Instructions to follow:
Reproduce the material below in full, swapping each "GUI agent" for "interface agent" and leaving everything else unchanged.

[Records for locating described items]
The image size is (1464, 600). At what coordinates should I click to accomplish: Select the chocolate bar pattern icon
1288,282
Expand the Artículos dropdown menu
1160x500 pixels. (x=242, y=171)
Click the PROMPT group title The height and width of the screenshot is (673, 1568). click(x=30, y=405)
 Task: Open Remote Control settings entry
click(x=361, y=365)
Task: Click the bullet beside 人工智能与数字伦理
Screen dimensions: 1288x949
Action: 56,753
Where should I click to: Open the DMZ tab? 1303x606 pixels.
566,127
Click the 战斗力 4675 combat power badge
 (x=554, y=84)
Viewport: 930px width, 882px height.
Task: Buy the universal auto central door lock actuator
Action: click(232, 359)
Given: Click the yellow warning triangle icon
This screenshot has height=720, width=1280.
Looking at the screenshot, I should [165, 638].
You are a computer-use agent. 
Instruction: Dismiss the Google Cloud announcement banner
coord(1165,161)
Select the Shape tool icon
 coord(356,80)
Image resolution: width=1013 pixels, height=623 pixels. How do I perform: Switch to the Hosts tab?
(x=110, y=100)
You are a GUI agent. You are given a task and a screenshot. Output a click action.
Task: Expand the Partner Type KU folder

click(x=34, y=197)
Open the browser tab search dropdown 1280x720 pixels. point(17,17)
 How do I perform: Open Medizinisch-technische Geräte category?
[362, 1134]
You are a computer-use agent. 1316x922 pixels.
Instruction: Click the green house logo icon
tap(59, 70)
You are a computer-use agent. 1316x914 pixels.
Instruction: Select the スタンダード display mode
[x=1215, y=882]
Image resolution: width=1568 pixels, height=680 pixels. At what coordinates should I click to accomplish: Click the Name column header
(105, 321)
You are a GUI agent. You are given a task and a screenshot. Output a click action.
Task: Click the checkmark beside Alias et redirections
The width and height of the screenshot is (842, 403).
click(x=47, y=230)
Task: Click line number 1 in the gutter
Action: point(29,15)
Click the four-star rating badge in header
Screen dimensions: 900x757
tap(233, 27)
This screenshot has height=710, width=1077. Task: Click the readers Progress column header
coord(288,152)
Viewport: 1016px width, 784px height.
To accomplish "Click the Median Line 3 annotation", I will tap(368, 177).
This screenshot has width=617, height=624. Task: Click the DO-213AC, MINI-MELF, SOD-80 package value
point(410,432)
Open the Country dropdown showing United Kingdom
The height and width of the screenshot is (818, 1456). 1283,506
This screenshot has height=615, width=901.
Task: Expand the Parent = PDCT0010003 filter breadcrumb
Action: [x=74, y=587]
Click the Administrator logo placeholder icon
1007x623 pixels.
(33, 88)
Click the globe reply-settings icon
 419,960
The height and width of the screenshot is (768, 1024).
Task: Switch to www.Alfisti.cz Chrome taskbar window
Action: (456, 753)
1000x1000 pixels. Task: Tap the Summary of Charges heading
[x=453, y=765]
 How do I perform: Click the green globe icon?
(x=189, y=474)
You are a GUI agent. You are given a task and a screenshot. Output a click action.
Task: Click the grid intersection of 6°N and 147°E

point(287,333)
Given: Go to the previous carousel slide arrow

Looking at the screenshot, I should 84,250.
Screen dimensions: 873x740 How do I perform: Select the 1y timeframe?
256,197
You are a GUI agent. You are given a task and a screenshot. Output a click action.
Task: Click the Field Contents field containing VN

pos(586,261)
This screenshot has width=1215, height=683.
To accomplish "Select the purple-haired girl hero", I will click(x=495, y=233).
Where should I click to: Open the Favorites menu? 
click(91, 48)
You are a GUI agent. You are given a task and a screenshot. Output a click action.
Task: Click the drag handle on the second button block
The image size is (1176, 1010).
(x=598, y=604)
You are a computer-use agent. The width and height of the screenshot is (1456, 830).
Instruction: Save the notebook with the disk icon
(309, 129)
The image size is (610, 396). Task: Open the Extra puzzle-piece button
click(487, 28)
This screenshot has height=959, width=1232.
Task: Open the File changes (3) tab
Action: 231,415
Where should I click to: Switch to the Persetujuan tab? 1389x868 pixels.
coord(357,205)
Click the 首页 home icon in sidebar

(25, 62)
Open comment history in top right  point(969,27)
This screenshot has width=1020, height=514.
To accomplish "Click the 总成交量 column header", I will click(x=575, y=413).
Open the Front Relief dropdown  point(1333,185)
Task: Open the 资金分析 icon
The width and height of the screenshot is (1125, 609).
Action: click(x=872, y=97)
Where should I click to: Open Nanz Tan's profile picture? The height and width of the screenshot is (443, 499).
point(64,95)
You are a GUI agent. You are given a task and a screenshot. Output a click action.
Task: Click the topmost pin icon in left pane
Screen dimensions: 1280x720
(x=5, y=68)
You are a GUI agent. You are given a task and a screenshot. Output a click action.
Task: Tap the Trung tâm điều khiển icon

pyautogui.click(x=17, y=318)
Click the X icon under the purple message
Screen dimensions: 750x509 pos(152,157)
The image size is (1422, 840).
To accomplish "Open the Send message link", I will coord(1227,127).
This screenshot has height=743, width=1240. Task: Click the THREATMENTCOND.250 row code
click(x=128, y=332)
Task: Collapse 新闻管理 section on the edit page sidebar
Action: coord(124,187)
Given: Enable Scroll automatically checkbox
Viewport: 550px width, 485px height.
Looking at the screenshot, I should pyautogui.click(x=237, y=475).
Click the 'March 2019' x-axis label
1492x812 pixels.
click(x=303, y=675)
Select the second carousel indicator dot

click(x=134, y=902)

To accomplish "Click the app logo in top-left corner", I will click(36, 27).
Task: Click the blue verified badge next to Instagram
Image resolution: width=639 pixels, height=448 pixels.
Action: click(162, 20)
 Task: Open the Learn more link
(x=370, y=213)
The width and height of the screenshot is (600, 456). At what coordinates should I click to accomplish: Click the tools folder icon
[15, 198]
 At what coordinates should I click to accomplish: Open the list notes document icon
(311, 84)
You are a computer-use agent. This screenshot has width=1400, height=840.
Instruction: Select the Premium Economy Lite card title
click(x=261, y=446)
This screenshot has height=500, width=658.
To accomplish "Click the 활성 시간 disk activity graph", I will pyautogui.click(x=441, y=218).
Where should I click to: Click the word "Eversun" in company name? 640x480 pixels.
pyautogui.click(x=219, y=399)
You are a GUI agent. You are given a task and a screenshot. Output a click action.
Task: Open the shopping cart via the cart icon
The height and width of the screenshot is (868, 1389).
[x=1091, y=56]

Response to this exercise:
The image size is (1464, 600). At what coordinates should I click to accomplish: Select the chocolate bar pattern icon
1288,282
Expand the Artículos dropdown menu
1160x500 pixels. (x=242, y=171)
Click the PROMPT group title The height and width of the screenshot is (673, 1568). click(x=30, y=405)
 Task: Open Remote Control settings entry
click(x=361, y=365)
Task: Click the bullet beside 人工智能与数字伦理
Screen dimensions: 1288x949
Action: 56,753
Where should I click to: Open the DMZ tab? 1303x606 pixels.
566,127
Click the 战斗力 4675 combat power badge
 (x=554, y=84)
Viewport: 930px width, 882px height.
Task: Buy the universal auto central door lock actuator
Action: click(232, 359)
Given: Click the yellow warning triangle icon
This screenshot has height=720, width=1280.
Looking at the screenshot, I should [165, 638].
You are a computer-use agent. 
Instruction: Dismiss the Google Cloud announcement banner
coord(1165,161)
Select the Shape tool icon
 coord(356,80)
Image resolution: width=1013 pixels, height=623 pixels. How do I perform: Switch to the Hosts tab?
(x=110, y=100)
You are a interface agent. You are given a task and a screenshot. Output a click action.
Task: Expand the Partner Type KU folder

click(x=34, y=197)
Open the browser tab search dropdown 1280x720 pixels. point(17,17)
 How do I perform: Open Medizinisch-technische Geräte category?
[362, 1134]
You are a computer-use agent. 1316x922 pixels.
Instruction: Click the green house logo icon
tap(59, 70)
You are a computer-use agent. 1316x914 pixels.
Instruction: Select the スタンダード display mode
[x=1215, y=882]
Image resolution: width=1568 pixels, height=680 pixels. At what coordinates should I click to accomplish: Click the Name column header
(105, 321)
You are a interface agent. You are given a task and a screenshot. Output a click action.
Task: Click the checkmark beside Alias et redirections
The width and height of the screenshot is (842, 403).
click(x=47, y=230)
Task: Click line number 1 in the gutter
Action: point(29,15)
Click the four-star rating badge in header
Screen dimensions: 900x757
tap(233, 27)
This screenshot has height=710, width=1077. Task: Click the readers Progress column header
coord(288,152)
Viewport: 1016px width, 784px height.
To accomplish "Click the Median Line 3 annotation", I will tap(368, 177).
This screenshot has width=617, height=624. Task: Click the DO-213AC, MINI-MELF, SOD-80 package value
point(410,432)
Open the Country dropdown showing United Kingdom
The height and width of the screenshot is (818, 1456). 1283,506
This screenshot has height=615, width=901.
Task: Expand the Parent = PDCT0010003 filter breadcrumb
Action: [x=74, y=587]
Click the Administrator logo placeholder icon
1007x623 pixels.
(33, 88)
Click the globe reply-settings icon
 419,960
The height and width of the screenshot is (768, 1024).
Task: Switch to www.Alfisti.cz Chrome taskbar window
Action: (456, 753)
1000x1000 pixels. Task: Tap the Summary of Charges heading
[x=453, y=765]
 How do I perform: Click the green globe icon?
(x=189, y=474)
You are a interface agent. You are given a task and a screenshot. Output a click action.
Task: Click the grid intersection of 6°N and 147°E

point(287,333)
Given: Go to the previous carousel slide arrow

Looking at the screenshot, I should 84,250.
Screen dimensions: 873x740 How do I perform: Select the 1y timeframe?
256,197
You are a interface agent. You are given a task and a screenshot. Output a click action.
Task: Click the Field Contents field containing VN

pos(586,261)
This screenshot has width=1215, height=683.
To accomplish "Select the purple-haired girl hero", I will click(x=495, y=233).
Where should I click to: Open the Favorites menu? 
click(91, 48)
You are a interface agent. You are given a task and a screenshot. Output a click action.
Task: Click the drag handle on the second button block
The image size is (1176, 1010).
(x=598, y=604)
You are a computer-use agent. The width and height of the screenshot is (1456, 830).
Instruction: Save the notebook with the disk icon
(309, 129)
The image size is (610, 396). Task: Open the Extra puzzle-piece button
click(487, 28)
This screenshot has height=959, width=1232.
Task: Open the File changes (3) tab
Action: 231,415
Where should I click to: Switch to the Persetujuan tab? 1389x868 pixels.
coord(357,205)
Click the 首页 home icon in sidebar

(25, 62)
Open comment history in top right  point(969,27)
This screenshot has width=1020, height=514.
To accomplish "Click the 总成交量 column header", I will click(x=575, y=413).
Open the Front Relief dropdown  point(1333,185)
Task: Open the 资金分析 icon
The width and height of the screenshot is (1125, 609).
Action: click(x=872, y=97)
Where should I click to: Open Nanz Tan's profile picture? The height and width of the screenshot is (443, 499).
point(64,95)
You are a interface agent. You are given a task and a screenshot. Output a click action.
Task: Click the topmost pin icon in left pane
Screen dimensions: 1280x720
(x=5, y=68)
You are a interface agent. You are given a task and a screenshot. Output a click action.
Task: Tap the Trung tâm điều khiển icon

pyautogui.click(x=17, y=318)
Click the X icon under the purple message
Screen dimensions: 750x509 pos(152,157)
The image size is (1422, 840).
To accomplish "Open the Send message link", I will coord(1227,127).
This screenshot has height=743, width=1240. Task: Click the THREATMENTCOND.250 row code
click(x=128, y=332)
Task: Collapse 新闻管理 section on the edit page sidebar
Action: coord(124,187)
Given: Enable Scroll automatically checkbox
Viewport: 550px width, 485px height.
Looking at the screenshot, I should pyautogui.click(x=237, y=475).
Click the 'March 2019' x-axis label
1492x812 pixels.
click(x=303, y=675)
Select the second carousel indicator dot

click(x=134, y=902)

To accomplish "Click the app logo in top-left corner", I will click(36, 27).
Task: Click the blue verified badge next to Instagram
Image resolution: width=639 pixels, height=448 pixels.
Action: click(162, 20)
 Task: Open the Learn more link
(x=370, y=213)
The width and height of the screenshot is (600, 456). At what coordinates should I click to accomplish: Click the tools folder icon
[15, 198]
 At what coordinates should I click to accomplish: Open the list notes document icon
(311, 84)
You are a computer-use agent. This screenshot has width=1400, height=840.
Instruction: Select the Premium Economy Lite card title
click(x=261, y=446)
This screenshot has height=500, width=658.
To accomplish "Click the 활성 시간 disk activity graph", I will pyautogui.click(x=441, y=218).
Where should I click to: Click the word "Eversun" in company name? 640x480 pixels.
pyautogui.click(x=219, y=399)
You are a interface agent. You are given a task and a screenshot. Output a click action.
Task: Open the shopping cart via the cart icon
The height and width of the screenshot is (868, 1389).
[x=1091, y=56]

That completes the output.